Exercise task: Starting with the line containing "Click the Security column header" and going on through the end of the records, lay out the lines as a Markdown table with the columns Row and Line, leaving out blank lines and the pictures.

Records to process:

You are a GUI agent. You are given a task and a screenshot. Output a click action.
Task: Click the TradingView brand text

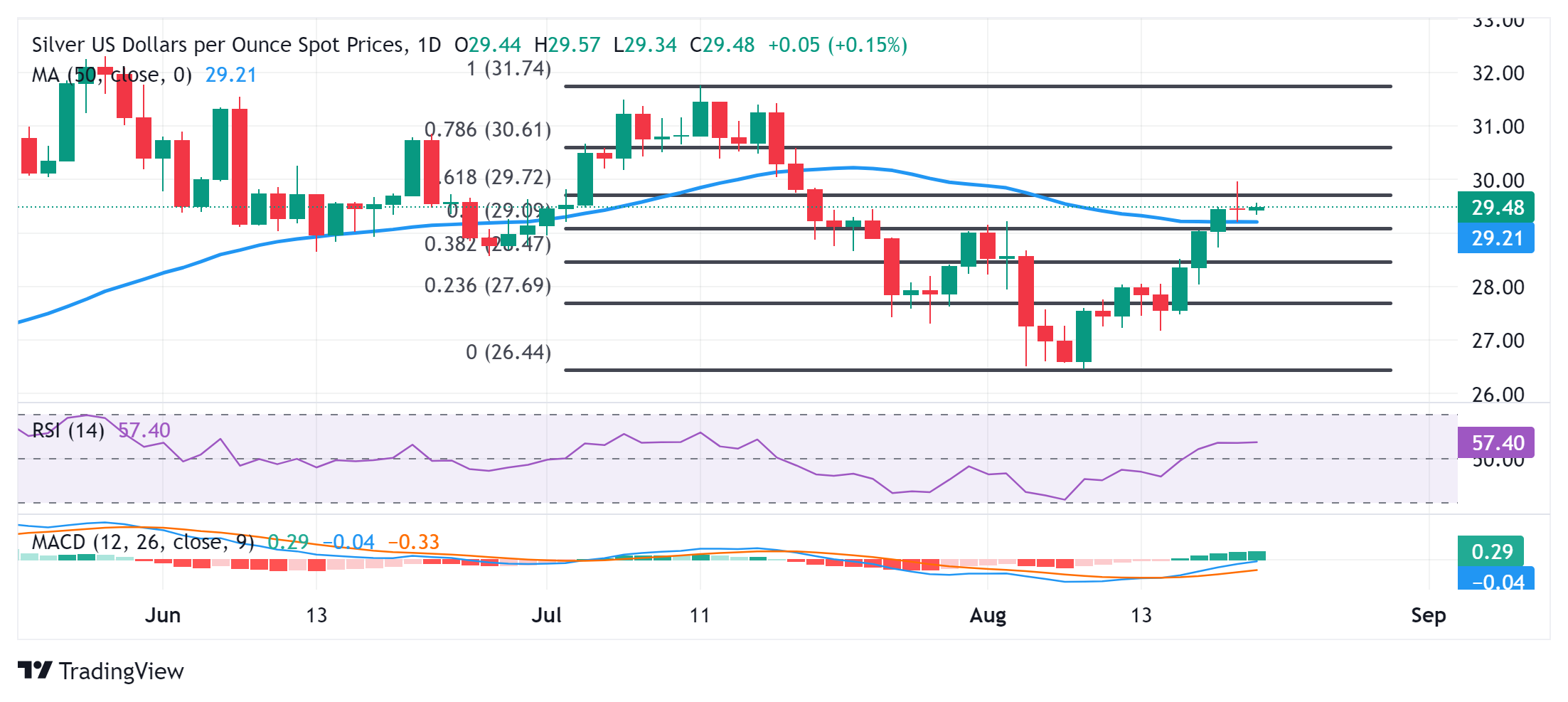(x=121, y=671)
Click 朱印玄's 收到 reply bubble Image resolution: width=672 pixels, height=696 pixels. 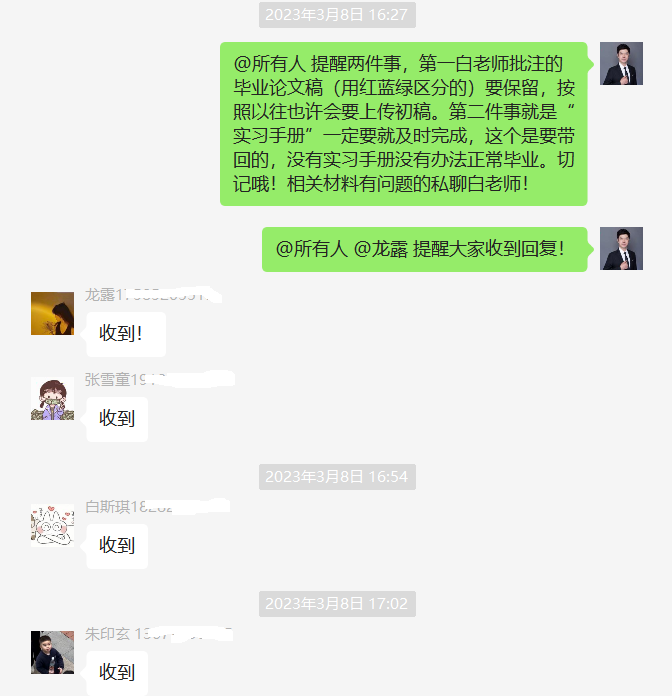pos(117,672)
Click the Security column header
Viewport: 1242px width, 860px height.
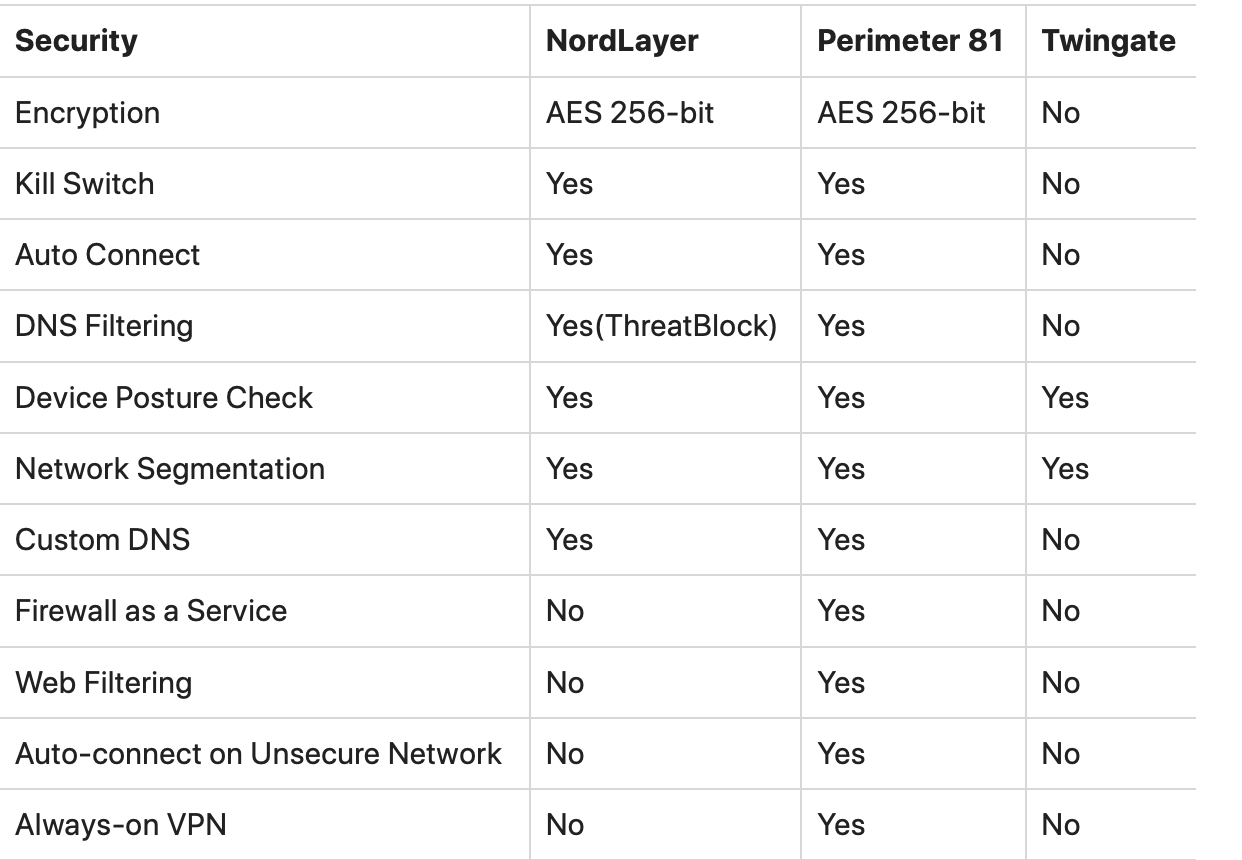(76, 41)
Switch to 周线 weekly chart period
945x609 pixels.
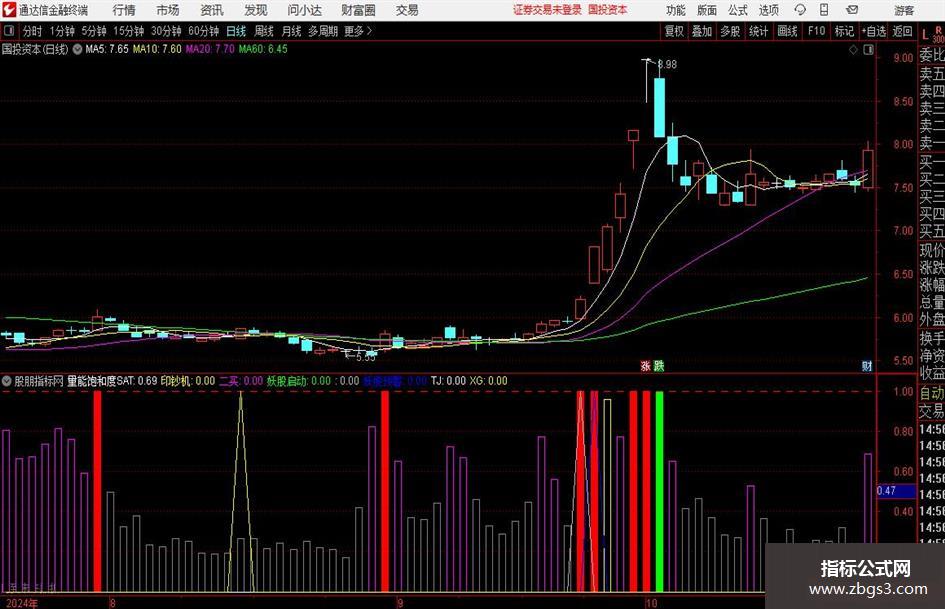[x=263, y=31]
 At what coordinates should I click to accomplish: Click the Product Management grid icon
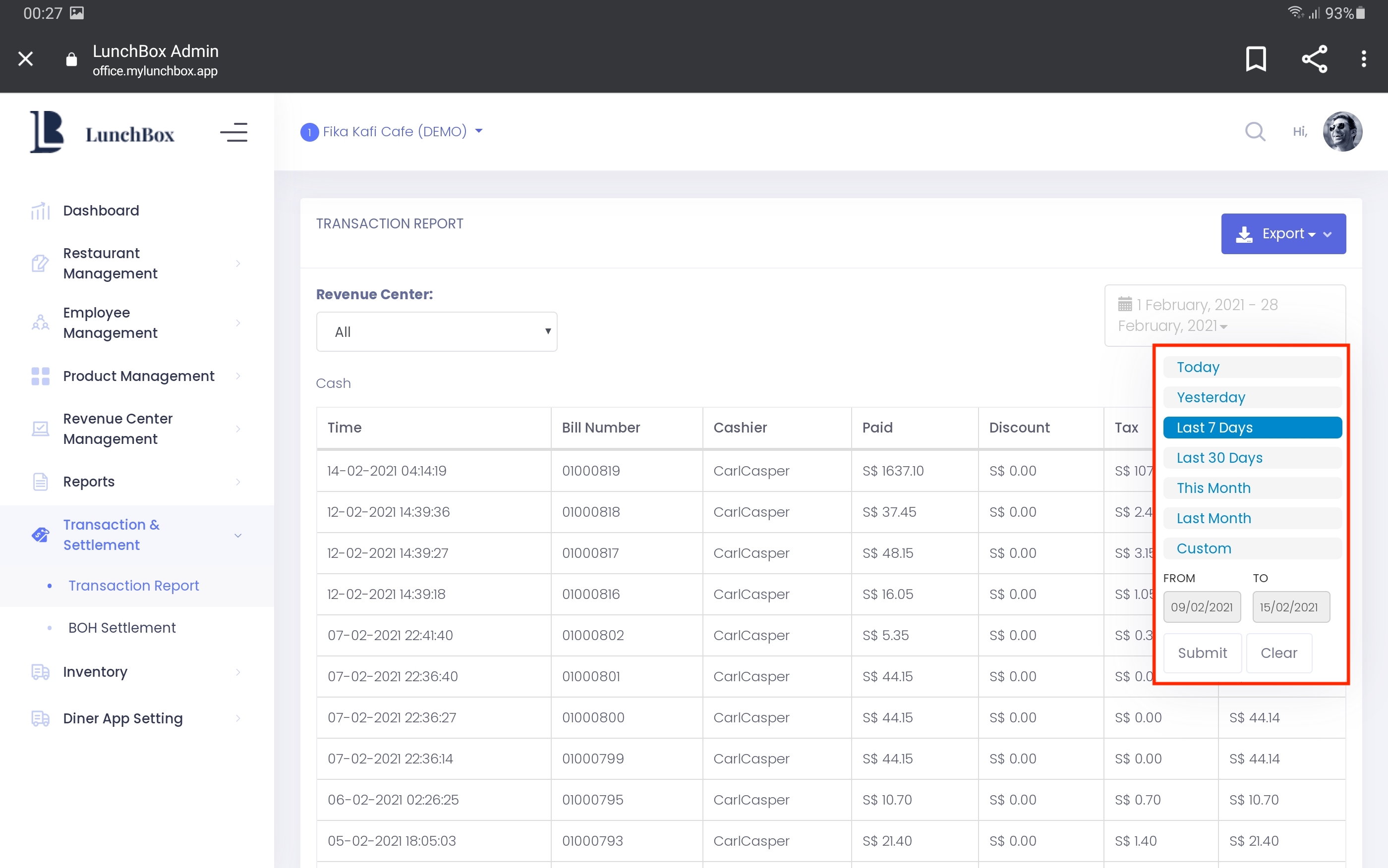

Answer to this exercise:
| Row | Line |
|---|---|
| 1 | Click the Security column header |
| 2 | Viewport: 1242px width, 860px height. |
| 3 | (76, 41) |
| 4 | Switch to 周线 weekly chart period |
| 5 | 945x609 pixels. |
| 6 | [x=263, y=31] |
| 7 |  At what coordinates should I click to accomplish: Click the Product Management grid icon |